TASK INPUT »
--*--

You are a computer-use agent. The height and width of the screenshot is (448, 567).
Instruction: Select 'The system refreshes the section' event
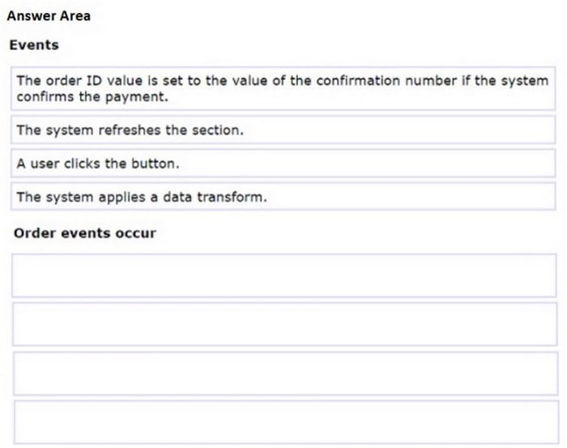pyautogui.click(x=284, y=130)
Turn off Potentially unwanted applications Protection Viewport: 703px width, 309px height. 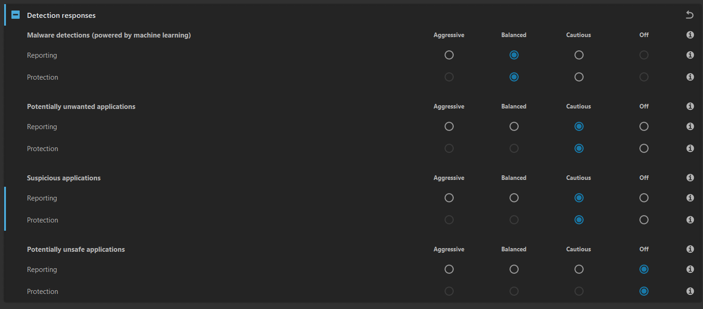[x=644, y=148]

--*--

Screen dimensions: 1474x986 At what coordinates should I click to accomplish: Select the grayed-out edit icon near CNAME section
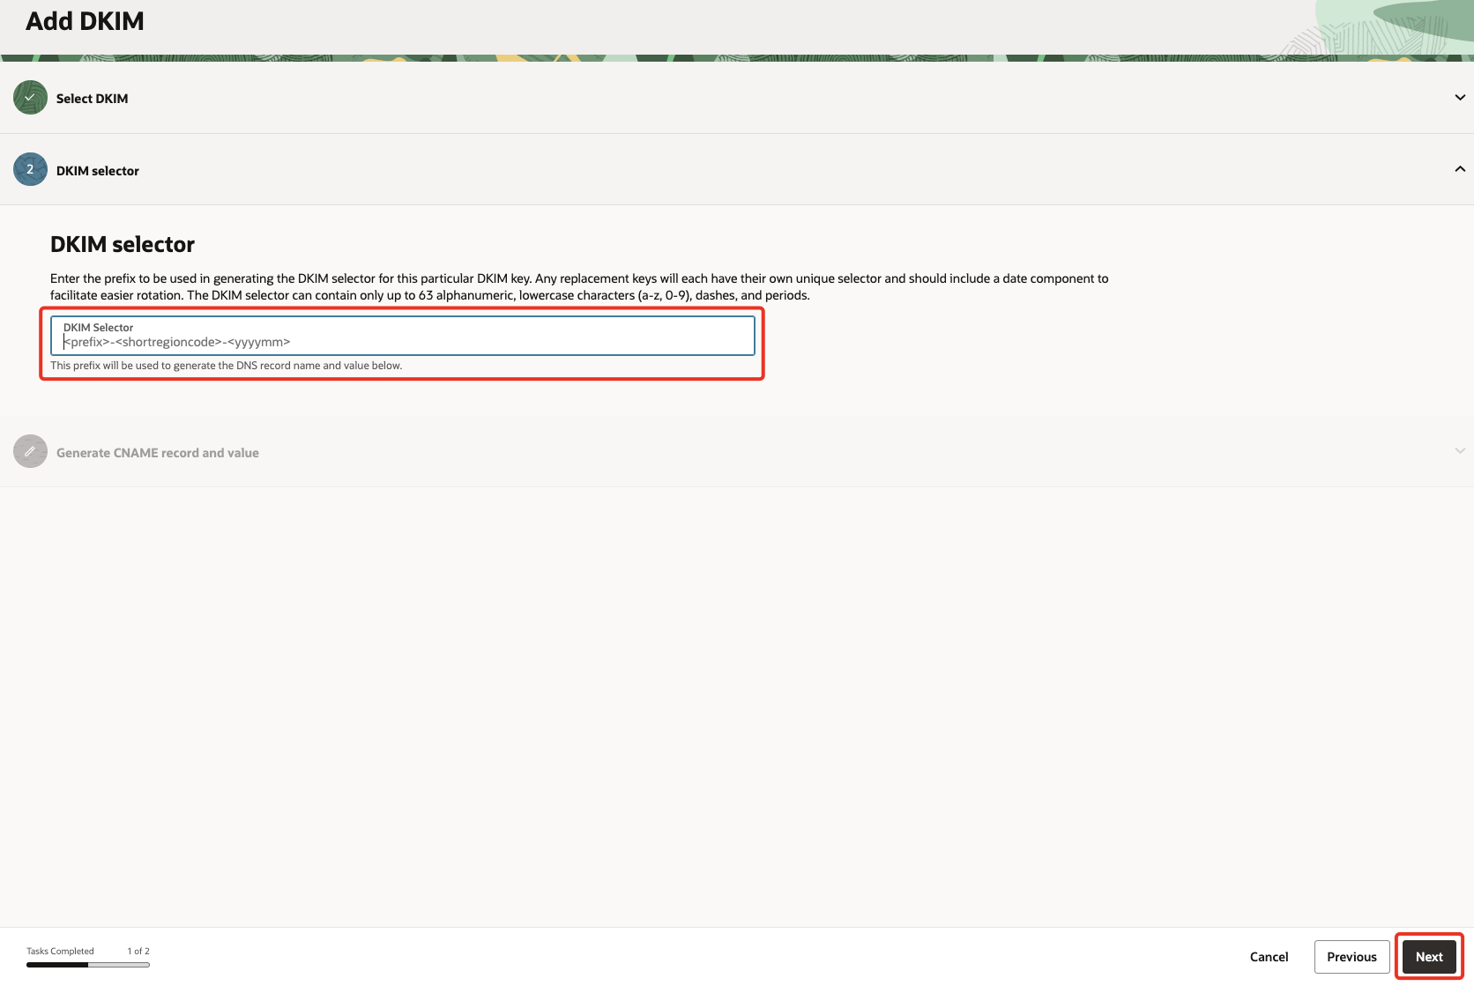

--*--

SET EXERCISE »
Please copy every line of the entries above that contains the word "Select", with matching case.

TASK SOLUTION »
Instruction: Select 'The system refreshes the section' event
Screen dimensions: 1474x986 At what coordinates should I click to accomplish: Select the grayed-out edit icon near CNAME section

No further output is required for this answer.